# Goal of the exercise
Every entry should be given again exactly, with nothing dropped.

[Stored data entries]
[Start of section]
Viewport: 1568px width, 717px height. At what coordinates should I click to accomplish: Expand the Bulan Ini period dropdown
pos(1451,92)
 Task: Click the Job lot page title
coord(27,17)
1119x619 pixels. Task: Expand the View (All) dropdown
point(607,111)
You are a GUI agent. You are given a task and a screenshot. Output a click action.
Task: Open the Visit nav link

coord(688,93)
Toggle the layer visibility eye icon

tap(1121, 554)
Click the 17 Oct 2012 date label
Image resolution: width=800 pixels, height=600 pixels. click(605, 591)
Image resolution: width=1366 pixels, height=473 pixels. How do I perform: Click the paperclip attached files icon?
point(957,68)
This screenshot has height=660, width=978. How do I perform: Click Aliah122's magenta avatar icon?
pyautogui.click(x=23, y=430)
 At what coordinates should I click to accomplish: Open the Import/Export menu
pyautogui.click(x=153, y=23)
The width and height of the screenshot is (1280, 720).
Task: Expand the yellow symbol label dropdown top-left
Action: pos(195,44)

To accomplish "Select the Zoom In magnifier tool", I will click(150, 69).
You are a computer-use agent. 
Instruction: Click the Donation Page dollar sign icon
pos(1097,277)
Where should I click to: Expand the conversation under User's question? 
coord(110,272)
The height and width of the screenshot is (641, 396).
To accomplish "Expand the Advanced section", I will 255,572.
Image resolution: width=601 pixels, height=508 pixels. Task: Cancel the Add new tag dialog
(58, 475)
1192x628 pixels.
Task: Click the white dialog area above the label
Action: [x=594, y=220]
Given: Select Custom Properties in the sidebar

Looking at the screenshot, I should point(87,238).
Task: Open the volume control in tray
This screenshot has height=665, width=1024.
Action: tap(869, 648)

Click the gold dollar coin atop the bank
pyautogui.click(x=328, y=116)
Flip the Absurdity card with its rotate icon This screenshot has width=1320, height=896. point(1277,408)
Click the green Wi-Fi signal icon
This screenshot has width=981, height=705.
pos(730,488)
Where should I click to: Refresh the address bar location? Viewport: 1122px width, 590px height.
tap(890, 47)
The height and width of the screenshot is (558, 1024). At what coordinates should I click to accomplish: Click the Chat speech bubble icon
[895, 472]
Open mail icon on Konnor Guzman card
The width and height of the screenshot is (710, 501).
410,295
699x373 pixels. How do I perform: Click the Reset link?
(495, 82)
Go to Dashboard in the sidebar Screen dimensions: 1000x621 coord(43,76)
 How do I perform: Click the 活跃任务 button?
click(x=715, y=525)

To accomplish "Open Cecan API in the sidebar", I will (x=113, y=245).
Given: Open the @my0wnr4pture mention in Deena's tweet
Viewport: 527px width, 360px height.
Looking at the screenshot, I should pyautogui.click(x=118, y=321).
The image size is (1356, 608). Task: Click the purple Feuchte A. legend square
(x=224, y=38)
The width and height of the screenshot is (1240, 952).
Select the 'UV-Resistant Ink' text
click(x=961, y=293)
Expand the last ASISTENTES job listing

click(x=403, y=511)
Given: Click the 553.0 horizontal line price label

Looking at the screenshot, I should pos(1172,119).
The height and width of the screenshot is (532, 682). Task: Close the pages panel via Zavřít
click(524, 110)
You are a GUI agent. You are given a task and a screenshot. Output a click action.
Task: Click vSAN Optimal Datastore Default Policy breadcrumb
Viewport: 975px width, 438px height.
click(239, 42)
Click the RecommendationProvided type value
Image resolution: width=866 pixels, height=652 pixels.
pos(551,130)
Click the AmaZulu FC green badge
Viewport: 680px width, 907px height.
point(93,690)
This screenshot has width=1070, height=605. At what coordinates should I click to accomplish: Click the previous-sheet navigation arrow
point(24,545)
[End of section]
# Problem solution
Viewport: 1568px width, 717px height. At what coordinates should I click to accomplish: Expand the Bulan Ini period dropdown
pos(1451,92)
 Task: Click the Job lot page title
coord(27,17)
1119x619 pixels. Task: Expand the View (All) dropdown
point(607,111)
You are a GUI agent. You are given a task and a screenshot. Output a click action.
Task: Open the Visit nav link

coord(688,93)
Toggle the layer visibility eye icon

tap(1121, 554)
Click the 17 Oct 2012 date label
Image resolution: width=800 pixels, height=600 pixels. click(605, 591)
Image resolution: width=1366 pixels, height=473 pixels. How do I perform: Click the paperclip attached files icon?
point(957,68)
This screenshot has height=660, width=978. How do I perform: Click Aliah122's magenta avatar icon?
pyautogui.click(x=23, y=430)
 At what coordinates should I click to accomplish: Open the Import/Export menu
pyautogui.click(x=153, y=23)
The width and height of the screenshot is (1280, 720).
Task: Expand the yellow symbol label dropdown top-left
Action: pos(195,44)

To accomplish "Select the Zoom In magnifier tool", I will click(150, 69).
You are a computer-use agent. 
Instruction: Click the Donation Page dollar sign icon
pos(1097,277)
Where should I click to: Expand the conversation under User's question? 
coord(110,272)
The height and width of the screenshot is (641, 396).
To accomplish "Expand the Advanced section", I will 255,572.
Image resolution: width=601 pixels, height=508 pixels. Task: Cancel the Add new tag dialog
(58, 475)
1192x628 pixels.
Task: Click the white dialog area above the label
Action: [x=594, y=220]
Given: Select Custom Properties in the sidebar

Looking at the screenshot, I should point(87,238).
Task: Open the volume control in tray
This screenshot has height=665, width=1024.
Action: tap(869, 648)

Click the gold dollar coin atop the bank
pyautogui.click(x=328, y=116)
Flip the Absurdity card with its rotate icon This screenshot has width=1320, height=896. point(1277,408)
Click the green Wi-Fi signal icon
This screenshot has width=981, height=705.
pos(730,488)
Where should I click to: Refresh the address bar location? Viewport: 1122px width, 590px height.
tap(890, 47)
The height and width of the screenshot is (558, 1024). At what coordinates should I click to accomplish: Click the Chat speech bubble icon
[895, 472]
Open mail icon on Konnor Guzman card
The width and height of the screenshot is (710, 501).
410,295
699x373 pixels. How do I perform: Click the Reset link?
(495, 82)
Go to Dashboard in the sidebar Screen dimensions: 1000x621 coord(43,76)
 How do I perform: Click the 活跃任务 button?
click(x=715, y=525)

To accomplish "Open Cecan API in the sidebar", I will (x=113, y=245).
Given: Open the @my0wnr4pture mention in Deena's tweet
Viewport: 527px width, 360px height.
Looking at the screenshot, I should pyautogui.click(x=118, y=321).
The image size is (1356, 608). Task: Click the purple Feuchte A. legend square
(x=224, y=38)
The width and height of the screenshot is (1240, 952).
Select the 'UV-Resistant Ink' text
click(x=961, y=293)
Expand the last ASISTENTES job listing

click(x=403, y=511)
Given: Click the 553.0 horizontal line price label

Looking at the screenshot, I should pos(1172,119).
The height and width of the screenshot is (532, 682). Task: Close the pages panel via Zavřít
click(524, 110)
You are a GUI agent. You are given a task and a screenshot. Output a click action.
Task: Click vSAN Optimal Datastore Default Policy breadcrumb
Viewport: 975px width, 438px height.
click(239, 42)
Click the RecommendationProvided type value
Image resolution: width=866 pixels, height=652 pixels.
pos(551,130)
Click the AmaZulu FC green badge
Viewport: 680px width, 907px height.
point(93,690)
This screenshot has width=1070, height=605. At what coordinates should I click to accomplish: Click the previous-sheet navigation arrow
point(24,545)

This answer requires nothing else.